《先生、ドラえもんには必ず、しずかちゃんの入浴シーンが出てくるけど、先生はスケベなの?》
「ドラえもん」の作者・藤子・F・不二雄(藤本弘)にあるとき、こんな質問がぶつけられたことがあった。それは、「大人だけのドラえもんオールナイト」というイベントでのこと。このイベントは毎年春のドラえもん映画の新作の公開にあわせて、過去の作品をいくつか朝まで上映するというもので、1985年より始まった。藤本はそこで原作者としてあいさつに立っていた。

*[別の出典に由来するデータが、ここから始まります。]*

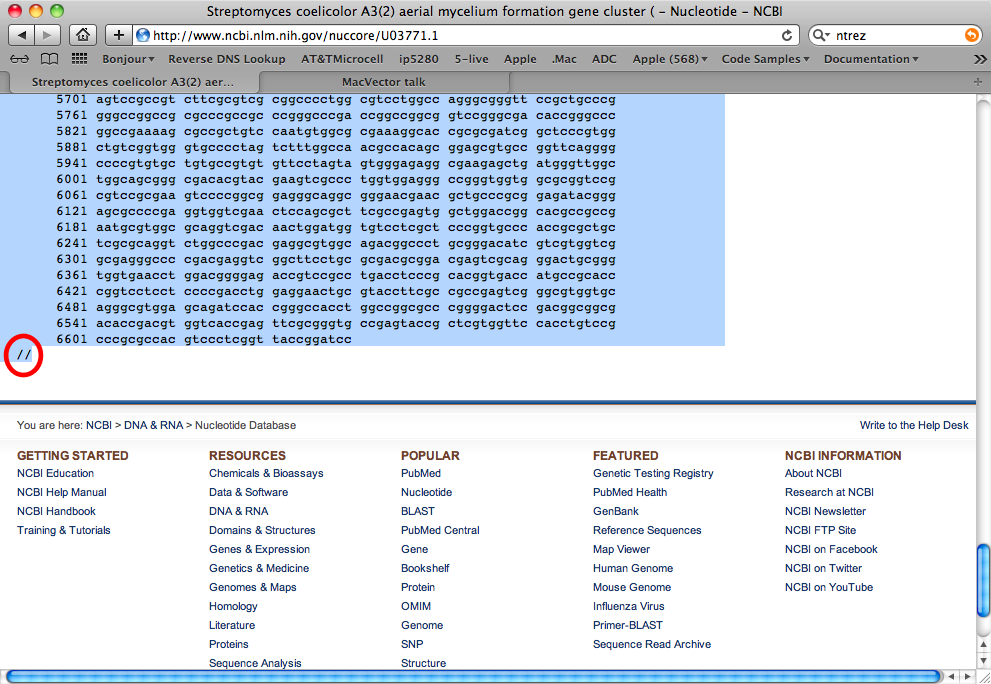991x684 pixels.
Task: Expand the Code Samples bookmarks menu
Action: tap(765, 59)
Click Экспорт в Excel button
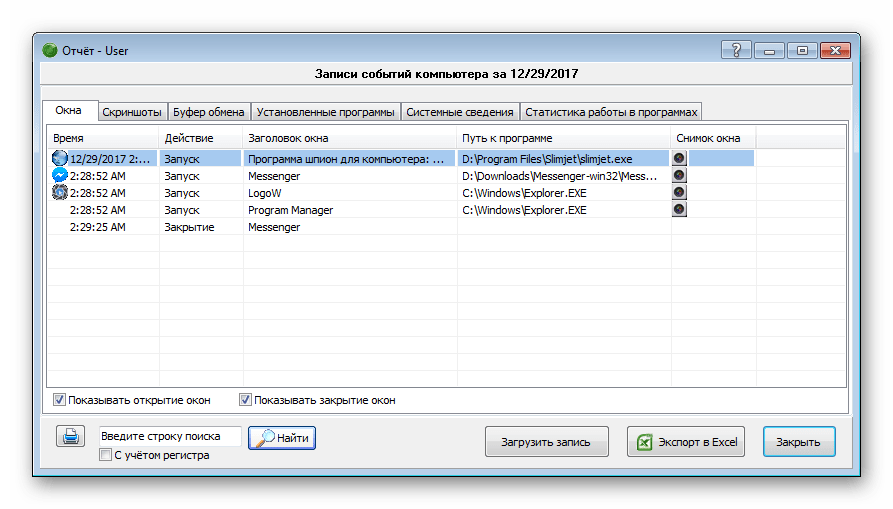The width and height of the screenshot is (893, 509). 685,442
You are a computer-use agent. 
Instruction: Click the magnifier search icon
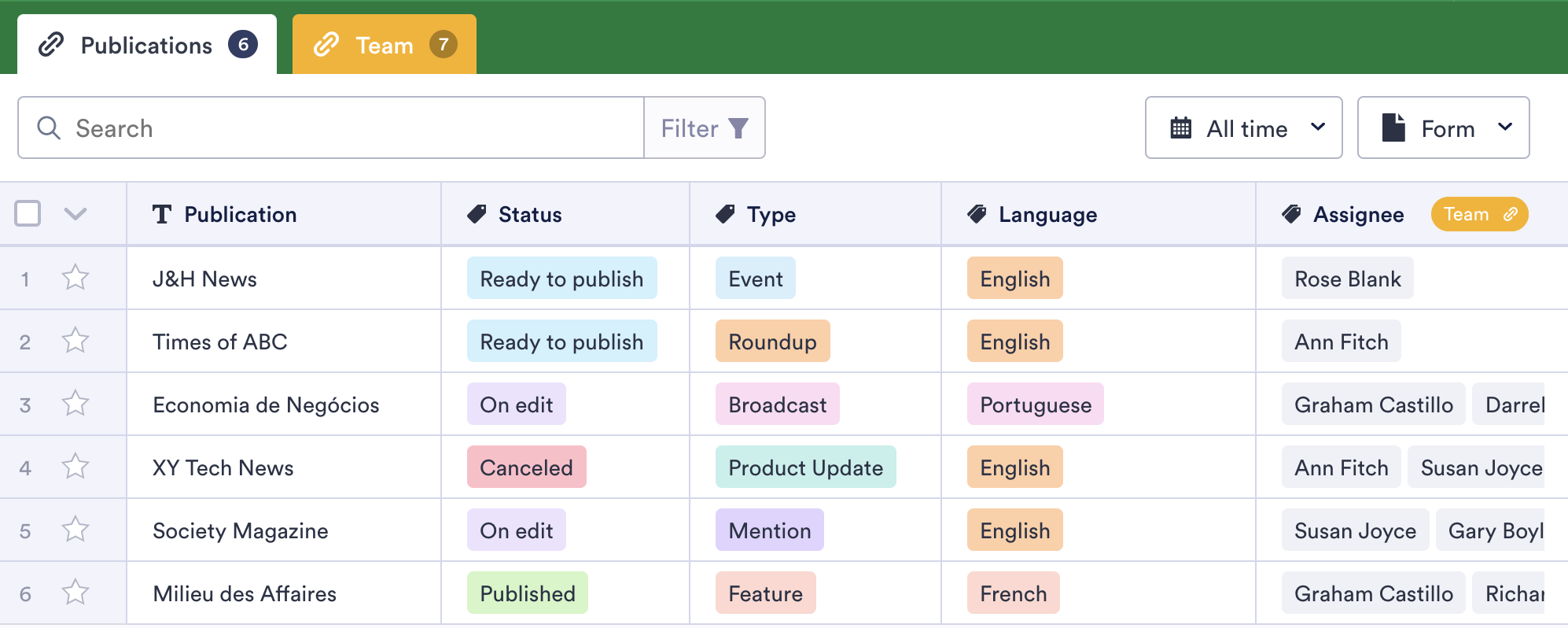click(49, 128)
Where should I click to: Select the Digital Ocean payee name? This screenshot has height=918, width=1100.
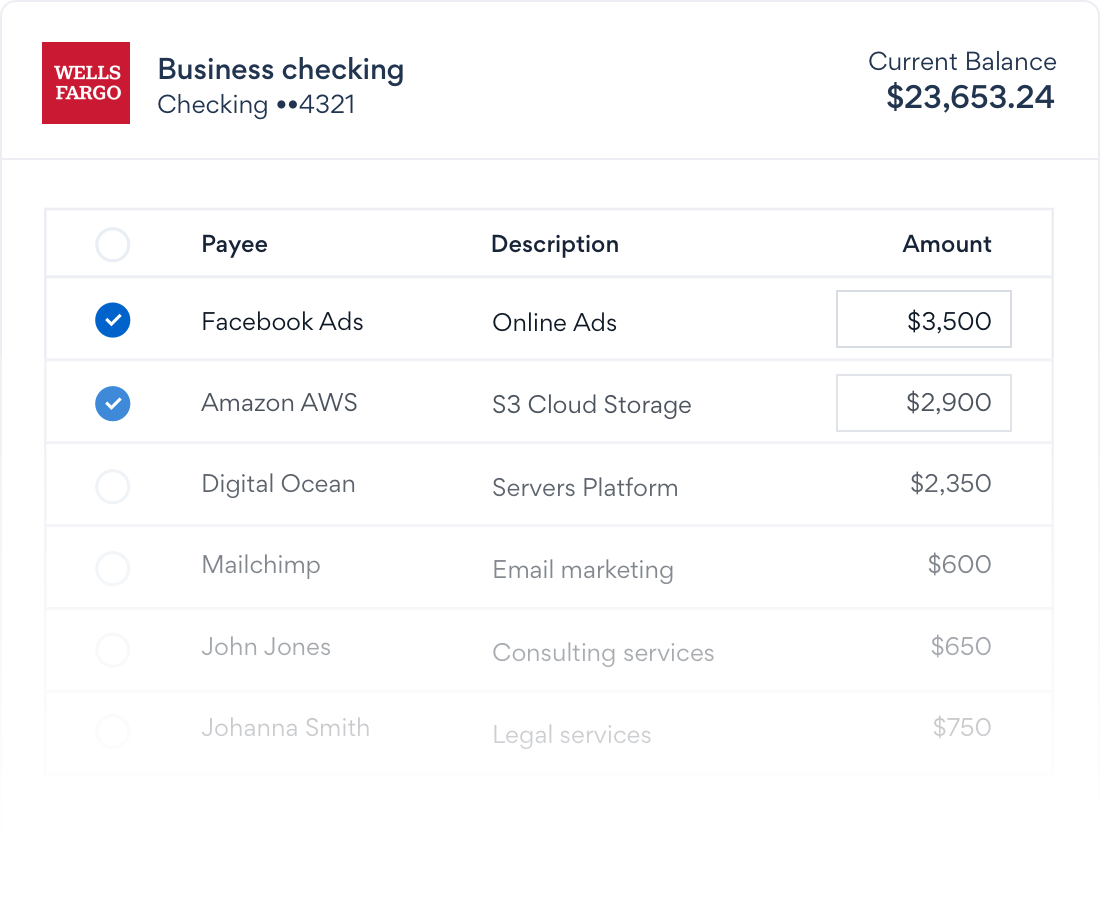pyautogui.click(x=278, y=483)
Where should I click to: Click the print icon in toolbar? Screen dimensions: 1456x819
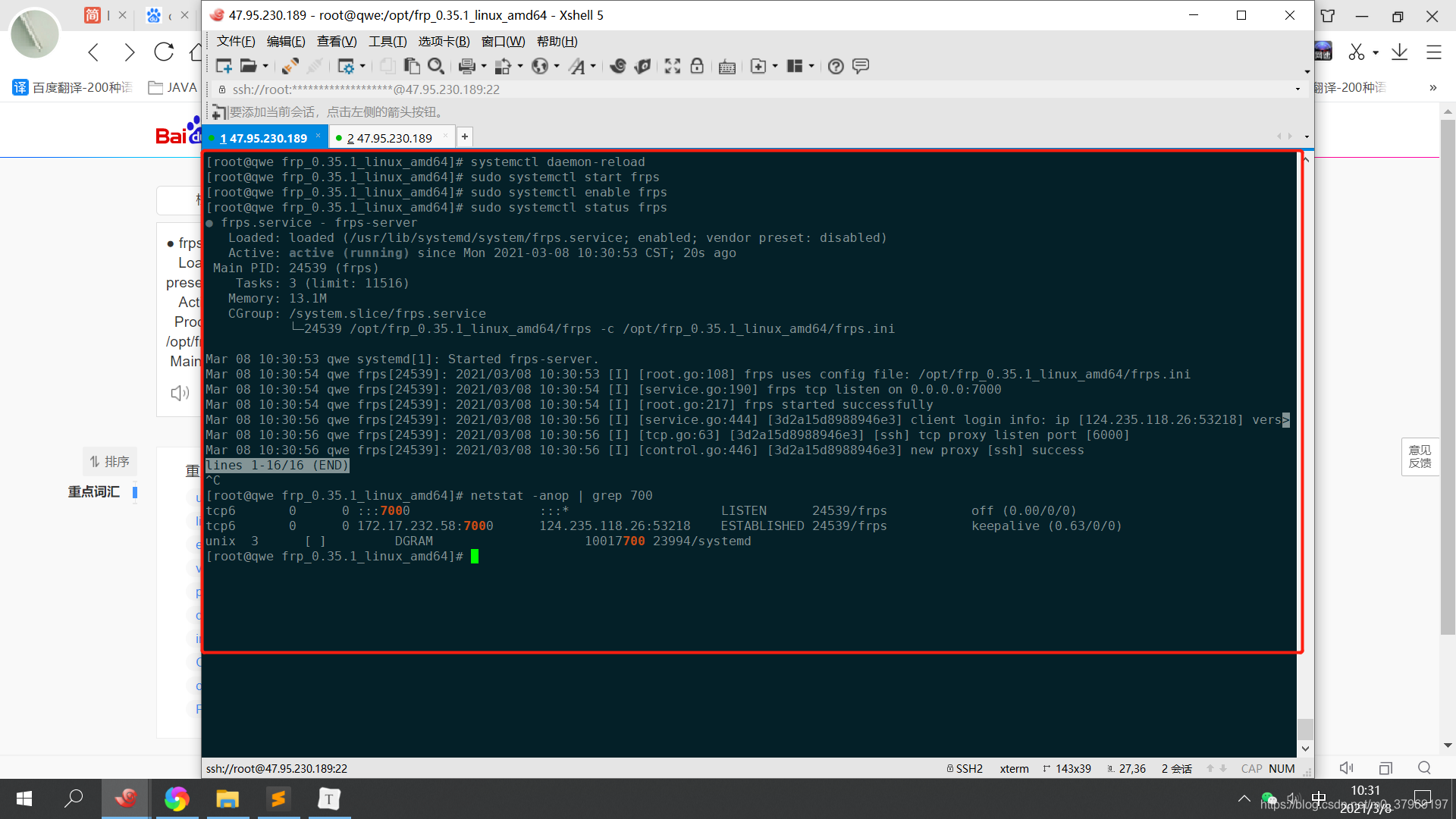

観客はもちろん18歳以上ばかりで、小中学生はいない。集まったなかにはスーツ姿の人やオタクっぽい人もいたものの、それ以上に革ジャンを羽織り、腰から鎖をジャラジャラさせた柄の悪い連中が目についたらしい。先の質問は、あいさつが終わったとき、ふいに客席から飛び出したものだった。それに対し藤本は笑いながら、こう切り返したという。
《君たちと同じです》
それからしばらく観客とのあいだでやりとりが続き、当初10分の予定だった藤本の登壇時間は30分もオーバーした。会場に同行した、アニメ版「ドラえもん」を制作するシンエイ動画の楠部三吉郎(当時、営業担当の専務。のち代表取締役、会長)は、そのとき初めて藤本が破顔するのを見たと、著書『「ドラえもん」への感謝状』に書いている。楠部の記憶に残る藤本は、お茶目だけれども、喜怒哀楽を前面に出すことはなく、いつも柔和な表情で、どんなときでも平然としていた。それだけに、イベントで相好を崩しながら観客と話を交わす姿は意外に感じられたのだ。
藤本はいつもは寡黙ながら、自分の意に沿わないことがあれば、静かに、しかしきっぱりと伝えた。『「ドラえもん」への感謝状』にも、そんな場面がたびたび出てくる。そもそも、楠部がシンエイ動画の設立にあたり、「ドラえもん」のテレビアニメ化を持ちかけたときも、藤本はしばらく黙ったまま即答を避けたという。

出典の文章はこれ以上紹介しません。